Odd Performance Question

Started by
23 comments, last by Spoonbender 18 years, 1 month ago
Quote:Original post by Spoonbender
And sheesh, I'm surprised everyone (except possibly blaze02) missed this. [wink]
Screw the branching issues. It doesn't take a complex branch predictor to handle something like this loop. What matters is the data dependencies that prevent it from pipelining efficiently.

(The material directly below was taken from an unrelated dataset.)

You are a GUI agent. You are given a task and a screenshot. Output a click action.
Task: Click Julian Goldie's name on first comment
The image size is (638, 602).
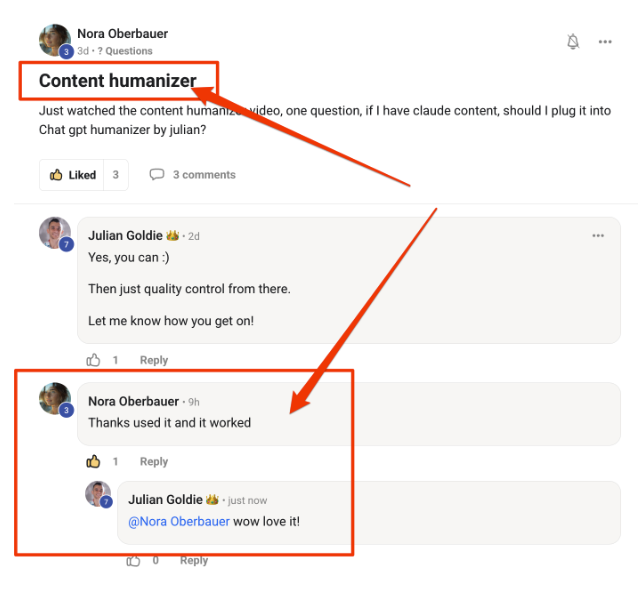(125, 236)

Most of my experience has been with 486 assembly. I haven't read up on the pentium+ pipelines. Yeah, for single loops, the compiler will "guess" the correct next operation like 99% of the time. In fact I wouldn't worry about anything this low level ever; or you might as well be writing assembly code. You are talking 1-2 microseconds difference (AT BEST!) with this optimization. The reason games slow down is an entirely different issue. Spend your time learning what graphic render states take the longest to swap in and out and group accordingly. If you plan on handling a ton of objects, look into the possibility of a hash_map instead of a vector or list. These types of speed-ups you will really be able to see and use.
-------Harmotion - Free 1v1 top-down shooter!Double Jump StudiosBlog
Advertisement
Quote:Original post by CGameProgrammer
Quote:Original post by blaze02
You guys are way off. [irrelevance follows]

Um, no. For one thing, you sort of combined pairing and pipelining -- pipelining is allowing a multi-clock instruction, like an integer multiplication (3 clocks), to run its 2nd and 3rd clocks in the background while new instructions are fetched.


HAHAHA, please somebody tell me this is wrong. The multiply opcode took 30+ clock cycles in 486. No way its down to "3 clocks". And don't ever quote me as saying [irrelevance follows].
-------Harmotion - Free 1v1 top-down shooter!Double Jump StudiosBlog
Bah, people are always making this stuff more complex than it has to be. "loop unrolling" is all you really need to think about. All that minuscule-level processor giberish merely becomes more efficient because of the unrolling.
-Mike
Quote:Original post by blaze02
Quote:Original post by Spoonbender
And sheesh, I'm surprised everyone (except possibly blaze02) missed this. [wink]
Screw the branching issues. It doesn't take a complex branch predictor to handle something like this loop. What matters is the data dependencies that prevent it from pipelining efficiently.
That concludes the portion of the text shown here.